Backpressure Signaling
When the queue is filling up, tell upstream:
class BackpressureQueue:
def __init__(self, max_tokens: int, warning_threshold: float = 0.8):
self.max_tokens = max_tokens
self.warning_threshold = warning_threshold
self.current_tokens = 0
def put(self, request: Request) -> QueueResult:
tokens = request.total_tokens
if self.current_tokens + tokens > self.max_tokens:
return QueueResult(
accepted=False,
status="rejected",
retry_after_seconds=10,
)
utilization = self.current_tokens / self.max_tokens
self.current_tokens += tokens
if utilization > self.warning_threshold:
return QueueResult(
accepted=True,
status="accepted_under_pressure",
estimated_wait_seconds=self._estimate_wait(),
)
return QueueResult(
accepted=True,
status="accepted",
estimated_wait_seconds=self._estimate_wait(),
)
Clients can decide: wait, retry later, or try a different endpoint.
Queue Monitoring
The queue is a leading indicator. Problems show up here before they show up in latency:
metrics = {
"queue_depth_tokens": "Total tokens queued",
"queue_depth_requests": "Total requests queued",
"queue_wait_time_p99": "How long requests wait",
"queue_rejection_rate": "Requests turned away",
"queue_timeout_rate": "Requests that aged out",
}
alerts = {
"queue_depth > 80%": "Approaching capacity",
"queue_wait_p99 > 10s": "Users waiting too long",
"rejection_rate > 5%": "Shedding significant load",
}
Queue growing + processing rate stable = you're falling behind.
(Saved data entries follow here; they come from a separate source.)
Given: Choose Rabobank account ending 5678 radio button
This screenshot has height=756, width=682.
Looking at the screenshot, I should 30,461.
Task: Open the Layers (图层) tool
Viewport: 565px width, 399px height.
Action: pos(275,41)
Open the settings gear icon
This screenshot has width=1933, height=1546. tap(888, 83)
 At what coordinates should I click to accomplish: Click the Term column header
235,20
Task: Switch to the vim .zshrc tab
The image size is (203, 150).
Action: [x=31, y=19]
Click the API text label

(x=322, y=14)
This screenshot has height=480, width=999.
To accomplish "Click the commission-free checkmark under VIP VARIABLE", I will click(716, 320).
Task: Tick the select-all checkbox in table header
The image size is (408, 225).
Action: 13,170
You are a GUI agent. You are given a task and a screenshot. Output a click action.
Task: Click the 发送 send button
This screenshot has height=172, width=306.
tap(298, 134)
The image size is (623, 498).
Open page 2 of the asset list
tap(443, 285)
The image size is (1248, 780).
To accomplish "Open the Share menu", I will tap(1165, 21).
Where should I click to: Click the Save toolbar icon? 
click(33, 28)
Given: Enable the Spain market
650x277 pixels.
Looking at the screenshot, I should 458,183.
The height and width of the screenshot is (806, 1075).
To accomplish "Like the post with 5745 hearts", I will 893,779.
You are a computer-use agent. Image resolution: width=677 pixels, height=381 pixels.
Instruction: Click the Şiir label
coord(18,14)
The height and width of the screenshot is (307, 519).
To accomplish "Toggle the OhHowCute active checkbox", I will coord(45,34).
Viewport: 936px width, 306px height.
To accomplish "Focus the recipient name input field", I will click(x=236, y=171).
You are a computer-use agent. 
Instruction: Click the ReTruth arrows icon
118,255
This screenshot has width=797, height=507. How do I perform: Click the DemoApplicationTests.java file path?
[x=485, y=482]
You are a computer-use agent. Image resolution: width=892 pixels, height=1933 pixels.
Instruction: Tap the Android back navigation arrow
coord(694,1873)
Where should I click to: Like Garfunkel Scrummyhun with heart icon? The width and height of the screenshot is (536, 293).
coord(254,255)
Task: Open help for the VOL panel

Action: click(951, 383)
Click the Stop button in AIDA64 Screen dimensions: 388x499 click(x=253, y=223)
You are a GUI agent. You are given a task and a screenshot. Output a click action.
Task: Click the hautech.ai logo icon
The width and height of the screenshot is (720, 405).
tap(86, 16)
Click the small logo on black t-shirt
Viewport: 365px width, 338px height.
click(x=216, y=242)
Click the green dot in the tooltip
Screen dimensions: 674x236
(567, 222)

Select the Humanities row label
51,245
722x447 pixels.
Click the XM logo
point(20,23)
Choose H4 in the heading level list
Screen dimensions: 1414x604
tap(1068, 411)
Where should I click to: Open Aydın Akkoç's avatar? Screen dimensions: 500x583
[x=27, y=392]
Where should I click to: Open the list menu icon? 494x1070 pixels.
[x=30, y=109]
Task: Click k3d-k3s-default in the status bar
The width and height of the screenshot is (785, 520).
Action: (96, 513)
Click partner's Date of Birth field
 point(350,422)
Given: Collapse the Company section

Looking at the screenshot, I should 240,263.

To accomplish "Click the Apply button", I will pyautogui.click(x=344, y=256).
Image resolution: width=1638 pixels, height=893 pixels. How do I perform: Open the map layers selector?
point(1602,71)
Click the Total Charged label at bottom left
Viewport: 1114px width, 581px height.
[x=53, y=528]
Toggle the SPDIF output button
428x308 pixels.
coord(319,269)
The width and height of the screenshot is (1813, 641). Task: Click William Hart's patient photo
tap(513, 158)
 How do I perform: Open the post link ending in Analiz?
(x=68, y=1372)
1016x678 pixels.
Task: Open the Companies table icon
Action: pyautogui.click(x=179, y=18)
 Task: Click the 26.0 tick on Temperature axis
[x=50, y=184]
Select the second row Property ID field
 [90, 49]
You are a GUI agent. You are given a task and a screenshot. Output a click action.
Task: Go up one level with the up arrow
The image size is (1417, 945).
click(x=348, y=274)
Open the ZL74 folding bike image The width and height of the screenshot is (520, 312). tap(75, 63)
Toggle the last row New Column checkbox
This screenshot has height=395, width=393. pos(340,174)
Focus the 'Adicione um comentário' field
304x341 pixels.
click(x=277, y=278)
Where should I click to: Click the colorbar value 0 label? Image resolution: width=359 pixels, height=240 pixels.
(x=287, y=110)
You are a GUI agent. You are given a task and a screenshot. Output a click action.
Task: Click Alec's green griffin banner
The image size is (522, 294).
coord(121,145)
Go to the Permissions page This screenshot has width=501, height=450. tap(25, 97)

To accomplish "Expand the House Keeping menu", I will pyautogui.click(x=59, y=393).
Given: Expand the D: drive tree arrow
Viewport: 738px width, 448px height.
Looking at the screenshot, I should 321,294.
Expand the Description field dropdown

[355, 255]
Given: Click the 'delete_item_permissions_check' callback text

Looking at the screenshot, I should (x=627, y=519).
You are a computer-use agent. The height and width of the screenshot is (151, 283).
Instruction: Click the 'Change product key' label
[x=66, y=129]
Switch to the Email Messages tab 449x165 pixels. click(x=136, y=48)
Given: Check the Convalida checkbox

Time to scale or shed load.
The Sizing Formula
Start with:
def initial_queue_size(
target_latency_seconds: float,
processing_rate_tps: float,
peak_arrival_rate_tps: float,
safety_margin: float = 1.5
) -> int:
# How many tokens might accumulate during peak
burst_duration = 60 # Assume 1-minute bursts
excess_rate = peak_arrival_rate_tps - processing_rate_tps
if excess_rate <= 0:
# You can keep up, minimal queue needed
return int(processing_rate_tps * target_latency_seconds * safety_margin)
max_backlog = excess_rate * burst_duration
return int(max_backlog * safety_margin)
Then observe and adjust. If queue is always near-empty, maybe you over-provisioned serving capacity. If queue is always near-full, you're under-provisioned.
A well-designed queue is invisible when things are normal and graceful when things aren't.